Ghana turns 70 years old next year and our 33-year-old Fourth Republic democracy is paying a huge price in integrity, especially in our elections.
A deeply rooted systemic flaw in our electoral culture, deliberately sustained by our collective hypocrisy, weak and inconsistent regulatory enforcement.
Vote buying is no more considered a scandal, but an expected delegates “pacification ritual” for a few selfish representatives as a demonstration of a candidate’s preparedness.
This sale of allegiance gives elected leaders a false moral right to do wrong because they have paid us, one-off, for the mandate we freely give them.
Allegations fly, but who is truly innocent to point fingers at who?
We wail and cry foul mostly when tables turn against us. We are reluctant and hesitate in tackling it, fearing it will open a can of worms, a Pandora box of uncomfortable truths and consequences we are not ready to face.
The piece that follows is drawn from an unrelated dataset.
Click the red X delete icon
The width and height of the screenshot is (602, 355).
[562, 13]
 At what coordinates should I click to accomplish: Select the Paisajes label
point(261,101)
Ghana’s electoral laws clearly criminalise vote buying and selling. Section 33 of the Representation of the People Law, 1992 outlaws it.
A survey by National Commission for Civic Education 2024, indicated that 64% of respondents believe vote buying influences election outcomes.
Multiple studies and numerous election reports indicate most major political parties in Ghana, including the New Patriotic Party (NPP) and the National Democratic (NDC) have been accused of this act in both internal party elections and national elections for decades.
It is a crime that has gone on for decades without sanctions, so it has been:
Shades of investigations.
Shams of conversations.
Noise without consequence.
Since crime does not have expiry date, when do retrospective sanctions take effect? Who has benefited from it and who is the “unlucky one?”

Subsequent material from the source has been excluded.